Reputation: 427
I recently got some help for an oracle query and don't quite understand how it works and thus can't get it to work with my data. Is anyone able to explain the logic of what is happening in logical steps and what variables are actually taken from an existing table's columns? I am looking to select data from a table of readings (column names are: day, hour, volume) and find the average reading of volume for each hour of each day (thus GROUP BY day, hour), by going back to all readings for that hour/day combination in the past (as far back as my dataset goes) and writing out the average for it. Once that is done, it will write the results to a different table with the same column names (day, hour, volume). Except when I write it back on a per hour basis, 'volume' will be the average for that hour of the day in the past. For example, I want to find what the average was for all Wednesdays at 7pm in the past, and output the average to a new record. Assuming these 3 columns were used and in reference to the code below, I am not sure how "hours" differs to "hrs" and what the t1 variable represents. Any help is appreciated.

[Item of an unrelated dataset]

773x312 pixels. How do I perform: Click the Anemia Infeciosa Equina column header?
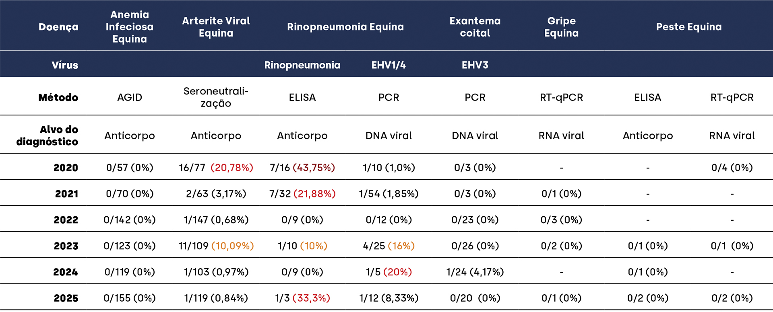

INSERT INTO avg_table (days, hours, avrg)
WITH xweek
AS (SELECT ds, LPAD (hrs, 2, '0') hrs
FROM ( SELECT LEVEL ds
FROM DUAL
CONNECT BY LEVEL <= 7),
( SELECT LEVEL - 1 hrs
FROM DUAL
CONNECT BY LEVEL <= 24))
SELECT t1.ds, t1.hrs, AVG (volume)
FROM xweek t1, tables t2
WHERE t1.ds = TO_CHAR (t2.day(+), 'D')
AND t1.hrs = t2.hour(+)
GROUP BY t1.ds, t1.hrs;
Upvotes: 0
Views: 133
Reputation: 52863
I'd re-write this slightly so it makes more sense (to me at least).
To break it down bit by bit, CONNECT BY is a hierarchical (recursive) query. This is a common "cheat" to generate rows. In this case 7 to represent each day of the week, numbered 1 to 7.
SELECT LEVEL ds
FROM DUAL
CONNECT BY LEVEL <= 7
The next one generates the hours 0 to 23 to represent midnight to 11pm. These are then joined together in the old style in a Cartesian or CROSS JOIN. This means that every possible combination of rows is returned, i.e. it generates every hour of every day for a single week.
The WITH clause is described in the documentation on the SELECT statement, it is commonly known as a Common Table Expression (CTE), or in Oracle the Subquery Factoring Clause. This enables you to assign a name to a sub-query and reference that single sub-query in multiple places. It can also be used to keep code clean or generate temporary tables in memory for ready access. It's not required in this case but it does help to separate the code nicely.
Lastly, the +
is Oracle's old notation for outer joins. They are mostly equivalent but there are a few very small differences that are described in this question and answer.
As I said at the beginning I would re-write this to conform to the ANSI standard because I find it more readable
insert into avg_table (days, hours, avrg)
with xweek as (
select ds, lpad(hrs, 2, '0') hrs
from ( select level ds
from dual
connect by level <= 7 )
cross join ( select level - 1 hrs
from dual
connect by level <= 24 )
)
select t1.ds, t1.hrs, avg(volume)
from xweek t1
left outer join tables t2
on t1.ds = to_char(t2.day, 'd')
and t1.hrs = t2.hour
group by t1.ds, t1.hrs;
To go into slightly more detail the t1
variable represents an alias for the CTE week1
, it's so you don't have to type the entire thing each time. hrs
is an alias for the generated expression, as you reference it explicitly you need to call it something. HOURS
is a column in your own table.
As to whether this is doing the correct thing I'm not sure, you imply you only want it for a single day rather than the entire week so only you can decide if this is correct? I also find it a little strange that you need the HOURS
column in your table to be a character left-padded with 0s lpad(hrs, 2, '0')
, once again, only you know if this is correct.
I would highly recommend playing about with this yourself and working out how everything goes together. You also seem to be missing some of the basics, get a text book or look around on the internet, or Stack Overflow, there's plenty of examples.